Complete Configuration Reference#

Top-Level Parameters#

strategy: The synthesis strategy to use (currently only GENERAL is supported)
num_samples: Number of synthetic samples to generate
output_path: Path where the generated dataset will be saved (must end with .jsonl)
strategy_params: Parameters specific to the synthesis strategy
inference_config: Configuration for the model used in generation

Strategy Parameters#

The strategy_params section defines the core synthesis logic:

Input Sources#

You can provide data from multiple sources:

input_data: Existing datasets to sample from

input_data:
  - path: "hf:dataset_name"  # HuggingFace dataset
    hf_split: train
  - path: "/path/to/local/data.jsonl"  # Local file
    attribute_map:
      old_column_name: new_attribute_name

input_documents: Documents to segment and use in synthesis

input_documents:
  - path: "/path/to/document.pdf"
    id: my_doc
    segmentation_params:
      id: doc_segment
      segment_length: 2048
      segment_overlap: 200

input_examples: Inline examples for few-shot learning

input_examples:
  - examples:
    - attribute1: "value1"
      attribute2: "value2"
    - attribute1: "value3"
      attribute2: "value4"

Attribute Types#

Sampled Attributes: Randomly selected values from predefined options

sampled_attributes:
  - id: difficulty
    name: Difficulty Level
    description: How challenging the question should be
    possible_values:
      - id: easy
        name: Easy
        description: Simple, straightforward questions
        sample_rate: 0.4  # 40% of samples
      - id: medium
        name: Medium
        description: Moderately challenging questions
        sample_rate: 0.4  # 40% of samples
      - id: hard
        name: Hard
        description: Complex, advanced questions
        # No sample_rate specified = 20% (remaining)

Generated Attributes: Created by LLM using instruction messages

generated_attributes:
  - id: summary
    instruction_messages:
      - role: SYSTEM
        content: "You are a helpful summarization assistant."
      - role: USER
        content: "Summarize this text: {input_text}. Format your result as 'Summary: <summary>'"
    postprocessing_params:
      id: clean_summary
      cut_prefix: "Summary: "
      strip_whitespace: true

Multi-Turn Attributes: Dynamic, variable-length conversations generated turn-by-turn

Unlike generated attributes which produce single values, multi-turn attributes generate full conversations where each turn is produced by the model with the complete conversation history as context.
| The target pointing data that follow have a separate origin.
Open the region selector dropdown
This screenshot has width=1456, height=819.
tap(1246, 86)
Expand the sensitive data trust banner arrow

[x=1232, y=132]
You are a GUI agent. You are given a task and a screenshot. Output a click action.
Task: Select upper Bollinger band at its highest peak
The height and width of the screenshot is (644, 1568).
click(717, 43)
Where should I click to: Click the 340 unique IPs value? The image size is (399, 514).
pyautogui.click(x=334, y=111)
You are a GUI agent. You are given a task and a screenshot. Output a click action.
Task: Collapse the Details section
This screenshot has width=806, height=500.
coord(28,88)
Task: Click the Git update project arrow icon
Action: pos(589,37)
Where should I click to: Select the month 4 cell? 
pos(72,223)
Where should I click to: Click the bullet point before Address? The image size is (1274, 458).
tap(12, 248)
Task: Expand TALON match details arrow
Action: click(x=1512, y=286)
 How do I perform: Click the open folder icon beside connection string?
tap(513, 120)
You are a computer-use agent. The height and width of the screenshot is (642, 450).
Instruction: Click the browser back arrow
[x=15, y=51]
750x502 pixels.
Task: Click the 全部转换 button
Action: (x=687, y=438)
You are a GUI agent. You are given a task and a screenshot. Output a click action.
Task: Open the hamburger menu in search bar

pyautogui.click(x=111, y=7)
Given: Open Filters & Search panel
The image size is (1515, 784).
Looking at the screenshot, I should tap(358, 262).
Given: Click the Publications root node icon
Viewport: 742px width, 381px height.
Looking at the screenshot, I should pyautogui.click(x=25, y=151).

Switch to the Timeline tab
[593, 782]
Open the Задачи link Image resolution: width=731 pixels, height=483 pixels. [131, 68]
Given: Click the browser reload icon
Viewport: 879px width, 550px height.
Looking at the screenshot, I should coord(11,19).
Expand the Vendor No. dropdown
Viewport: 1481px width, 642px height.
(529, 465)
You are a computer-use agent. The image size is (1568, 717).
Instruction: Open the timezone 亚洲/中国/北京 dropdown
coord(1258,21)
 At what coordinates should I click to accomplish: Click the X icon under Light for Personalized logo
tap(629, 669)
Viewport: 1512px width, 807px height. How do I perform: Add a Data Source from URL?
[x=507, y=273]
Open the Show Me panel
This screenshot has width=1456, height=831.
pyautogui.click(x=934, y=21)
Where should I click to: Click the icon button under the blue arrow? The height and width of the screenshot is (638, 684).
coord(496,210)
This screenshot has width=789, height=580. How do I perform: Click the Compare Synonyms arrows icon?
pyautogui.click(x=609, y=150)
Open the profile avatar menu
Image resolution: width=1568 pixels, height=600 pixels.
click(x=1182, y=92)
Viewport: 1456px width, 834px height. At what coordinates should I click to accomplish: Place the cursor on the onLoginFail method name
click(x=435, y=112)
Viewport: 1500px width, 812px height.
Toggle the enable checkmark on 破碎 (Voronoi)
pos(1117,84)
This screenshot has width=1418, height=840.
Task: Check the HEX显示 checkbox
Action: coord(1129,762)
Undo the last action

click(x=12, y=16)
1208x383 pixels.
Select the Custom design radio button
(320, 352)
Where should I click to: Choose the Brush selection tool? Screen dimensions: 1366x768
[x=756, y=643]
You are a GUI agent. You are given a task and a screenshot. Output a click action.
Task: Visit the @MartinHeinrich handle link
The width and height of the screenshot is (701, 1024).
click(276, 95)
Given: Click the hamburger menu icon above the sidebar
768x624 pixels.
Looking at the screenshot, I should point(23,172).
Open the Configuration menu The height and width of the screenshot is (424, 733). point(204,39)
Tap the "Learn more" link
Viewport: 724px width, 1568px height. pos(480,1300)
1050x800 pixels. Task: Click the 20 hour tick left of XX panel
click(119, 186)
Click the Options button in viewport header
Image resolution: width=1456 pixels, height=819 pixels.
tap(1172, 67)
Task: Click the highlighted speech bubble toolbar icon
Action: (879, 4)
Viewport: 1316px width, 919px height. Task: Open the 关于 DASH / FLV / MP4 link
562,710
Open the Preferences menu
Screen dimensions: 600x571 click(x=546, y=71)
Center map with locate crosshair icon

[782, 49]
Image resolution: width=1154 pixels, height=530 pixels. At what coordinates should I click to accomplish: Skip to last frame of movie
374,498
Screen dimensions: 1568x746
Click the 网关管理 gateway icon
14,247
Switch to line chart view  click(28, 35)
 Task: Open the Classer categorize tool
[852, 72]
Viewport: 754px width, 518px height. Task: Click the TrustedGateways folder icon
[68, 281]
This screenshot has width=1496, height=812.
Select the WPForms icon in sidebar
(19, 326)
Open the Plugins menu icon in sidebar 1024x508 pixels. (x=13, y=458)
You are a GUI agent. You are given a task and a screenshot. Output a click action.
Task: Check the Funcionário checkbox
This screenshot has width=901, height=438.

The system automatically plans the conversation, then generates each turn sequentially.

multiturn_attributes:
  - id: support_conversation
    min_turns: 4
    max_turns: 12

    role_instruction_messages:
      USER: |
        You are {customer_name}, a {customer_type.name} customer.
        Your issue: {issue_detail}
        Stay in character and respond naturally.
      ASSISTANT: |
        You are a helpful support agent.
        Be professional and work toward resolving the issue.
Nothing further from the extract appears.